◆ Description of the task ◆
Beginning with the line containing "This screenshot has height=974, width=1068.", give every line again exactly as it is, ending with the last line of the entries.

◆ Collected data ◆
[Start of section]

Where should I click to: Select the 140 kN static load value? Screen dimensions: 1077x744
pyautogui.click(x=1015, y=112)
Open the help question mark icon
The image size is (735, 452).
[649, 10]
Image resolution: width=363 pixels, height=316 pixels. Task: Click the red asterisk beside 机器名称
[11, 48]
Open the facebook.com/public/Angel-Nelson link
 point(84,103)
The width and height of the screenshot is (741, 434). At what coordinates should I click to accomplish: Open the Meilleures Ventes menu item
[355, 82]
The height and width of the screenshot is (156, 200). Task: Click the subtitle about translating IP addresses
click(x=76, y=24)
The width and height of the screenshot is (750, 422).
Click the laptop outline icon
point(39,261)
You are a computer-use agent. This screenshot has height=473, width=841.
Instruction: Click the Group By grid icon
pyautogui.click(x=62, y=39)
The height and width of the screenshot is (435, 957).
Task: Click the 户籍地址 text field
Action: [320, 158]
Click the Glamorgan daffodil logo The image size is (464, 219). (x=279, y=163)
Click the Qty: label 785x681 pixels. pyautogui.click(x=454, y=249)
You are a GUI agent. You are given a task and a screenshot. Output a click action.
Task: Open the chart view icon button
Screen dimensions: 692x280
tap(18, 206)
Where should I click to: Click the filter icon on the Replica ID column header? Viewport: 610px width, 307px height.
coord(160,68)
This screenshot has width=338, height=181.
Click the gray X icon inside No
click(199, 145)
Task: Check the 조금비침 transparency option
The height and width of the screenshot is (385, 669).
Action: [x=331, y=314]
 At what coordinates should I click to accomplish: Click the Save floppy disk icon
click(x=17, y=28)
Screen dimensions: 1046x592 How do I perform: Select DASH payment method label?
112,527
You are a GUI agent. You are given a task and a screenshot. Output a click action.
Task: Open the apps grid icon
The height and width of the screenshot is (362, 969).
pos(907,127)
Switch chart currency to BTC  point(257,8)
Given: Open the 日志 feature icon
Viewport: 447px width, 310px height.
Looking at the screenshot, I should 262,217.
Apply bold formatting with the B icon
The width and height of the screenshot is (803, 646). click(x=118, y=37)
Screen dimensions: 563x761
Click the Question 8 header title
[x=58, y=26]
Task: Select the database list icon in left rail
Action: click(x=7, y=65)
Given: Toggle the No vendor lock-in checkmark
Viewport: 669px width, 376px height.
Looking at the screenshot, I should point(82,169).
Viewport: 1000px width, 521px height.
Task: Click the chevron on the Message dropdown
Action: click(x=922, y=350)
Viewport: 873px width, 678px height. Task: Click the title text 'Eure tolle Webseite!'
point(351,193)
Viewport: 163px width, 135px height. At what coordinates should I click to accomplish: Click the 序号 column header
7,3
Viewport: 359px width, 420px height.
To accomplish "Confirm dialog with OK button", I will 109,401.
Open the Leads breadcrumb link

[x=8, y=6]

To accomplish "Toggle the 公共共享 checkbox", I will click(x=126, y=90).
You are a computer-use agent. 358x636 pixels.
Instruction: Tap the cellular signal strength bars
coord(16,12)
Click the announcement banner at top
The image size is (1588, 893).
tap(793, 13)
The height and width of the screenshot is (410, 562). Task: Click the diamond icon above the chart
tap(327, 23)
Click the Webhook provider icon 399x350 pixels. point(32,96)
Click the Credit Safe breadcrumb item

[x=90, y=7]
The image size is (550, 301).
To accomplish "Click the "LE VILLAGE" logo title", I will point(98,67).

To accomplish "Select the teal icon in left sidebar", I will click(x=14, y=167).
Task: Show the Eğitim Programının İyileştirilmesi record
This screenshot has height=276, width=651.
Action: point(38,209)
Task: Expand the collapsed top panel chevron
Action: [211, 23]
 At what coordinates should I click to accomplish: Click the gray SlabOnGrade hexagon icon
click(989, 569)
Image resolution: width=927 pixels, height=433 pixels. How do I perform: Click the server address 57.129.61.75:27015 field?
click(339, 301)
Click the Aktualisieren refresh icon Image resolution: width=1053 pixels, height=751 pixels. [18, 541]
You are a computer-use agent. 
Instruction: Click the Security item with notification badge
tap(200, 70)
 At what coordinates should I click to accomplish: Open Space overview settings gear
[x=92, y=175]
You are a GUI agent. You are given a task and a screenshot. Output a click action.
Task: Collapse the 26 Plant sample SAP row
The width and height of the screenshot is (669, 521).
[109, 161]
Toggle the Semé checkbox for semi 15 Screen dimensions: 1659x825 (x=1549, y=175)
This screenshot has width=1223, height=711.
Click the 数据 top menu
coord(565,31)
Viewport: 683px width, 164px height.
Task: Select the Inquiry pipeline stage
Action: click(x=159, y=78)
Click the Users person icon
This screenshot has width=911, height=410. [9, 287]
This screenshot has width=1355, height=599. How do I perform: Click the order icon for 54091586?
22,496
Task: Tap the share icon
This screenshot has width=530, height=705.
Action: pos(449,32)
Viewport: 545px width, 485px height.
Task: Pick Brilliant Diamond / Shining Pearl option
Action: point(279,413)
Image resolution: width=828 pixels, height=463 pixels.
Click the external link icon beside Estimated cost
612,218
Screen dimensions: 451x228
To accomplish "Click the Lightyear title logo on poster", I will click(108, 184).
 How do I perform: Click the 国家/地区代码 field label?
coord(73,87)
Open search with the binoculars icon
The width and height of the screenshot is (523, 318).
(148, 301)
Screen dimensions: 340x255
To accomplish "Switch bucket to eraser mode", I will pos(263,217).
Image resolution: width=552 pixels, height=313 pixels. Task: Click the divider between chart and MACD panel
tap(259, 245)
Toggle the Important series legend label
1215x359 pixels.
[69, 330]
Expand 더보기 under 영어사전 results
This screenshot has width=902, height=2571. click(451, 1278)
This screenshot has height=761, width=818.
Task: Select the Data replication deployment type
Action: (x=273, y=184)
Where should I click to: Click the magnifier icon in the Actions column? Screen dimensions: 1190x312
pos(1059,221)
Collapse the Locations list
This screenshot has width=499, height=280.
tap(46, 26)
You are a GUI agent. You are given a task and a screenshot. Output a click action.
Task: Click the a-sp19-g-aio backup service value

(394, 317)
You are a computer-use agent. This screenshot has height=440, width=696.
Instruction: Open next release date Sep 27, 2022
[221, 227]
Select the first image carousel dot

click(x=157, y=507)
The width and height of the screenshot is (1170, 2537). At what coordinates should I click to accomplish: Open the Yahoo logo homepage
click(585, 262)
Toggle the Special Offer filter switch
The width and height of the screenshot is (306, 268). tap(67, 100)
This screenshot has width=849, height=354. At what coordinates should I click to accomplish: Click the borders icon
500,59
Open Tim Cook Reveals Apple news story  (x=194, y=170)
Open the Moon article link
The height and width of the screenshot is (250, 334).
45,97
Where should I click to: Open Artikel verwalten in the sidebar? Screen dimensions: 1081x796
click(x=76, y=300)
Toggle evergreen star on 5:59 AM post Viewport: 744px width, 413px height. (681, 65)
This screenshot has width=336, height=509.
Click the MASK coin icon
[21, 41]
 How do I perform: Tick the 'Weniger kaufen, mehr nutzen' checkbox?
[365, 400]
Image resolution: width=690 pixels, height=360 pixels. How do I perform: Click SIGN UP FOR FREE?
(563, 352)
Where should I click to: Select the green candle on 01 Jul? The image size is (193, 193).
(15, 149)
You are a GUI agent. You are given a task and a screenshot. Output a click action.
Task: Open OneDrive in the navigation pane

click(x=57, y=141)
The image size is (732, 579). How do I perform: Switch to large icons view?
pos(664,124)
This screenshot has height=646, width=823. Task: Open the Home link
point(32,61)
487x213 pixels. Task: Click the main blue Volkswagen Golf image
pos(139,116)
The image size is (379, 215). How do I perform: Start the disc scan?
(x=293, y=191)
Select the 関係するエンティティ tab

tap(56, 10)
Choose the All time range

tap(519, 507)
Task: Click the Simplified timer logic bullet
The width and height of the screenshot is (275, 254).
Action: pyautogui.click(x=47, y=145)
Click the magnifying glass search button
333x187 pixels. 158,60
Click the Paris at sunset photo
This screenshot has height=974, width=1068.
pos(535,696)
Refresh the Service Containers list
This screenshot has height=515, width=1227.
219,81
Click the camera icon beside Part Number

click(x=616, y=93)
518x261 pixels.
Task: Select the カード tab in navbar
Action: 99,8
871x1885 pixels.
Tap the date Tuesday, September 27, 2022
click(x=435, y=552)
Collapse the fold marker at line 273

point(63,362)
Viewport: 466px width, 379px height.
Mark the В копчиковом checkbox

[End of section]

◆ Exercise response ◆
This screenshot has height=974, width=1068.
pos(535,696)
Refresh the Service Containers list
This screenshot has height=515, width=1227.
219,81
Click the camera icon beside Part Number

click(x=616, y=93)
518x261 pixels.
Task: Select the カード tab in navbar
Action: 99,8
871x1885 pixels.
Tap the date Tuesday, September 27, 2022
click(x=435, y=552)
Collapse the fold marker at line 273

point(63,362)
Viewport: 466px width, 379px height.
Mark the В копчиковом checkbox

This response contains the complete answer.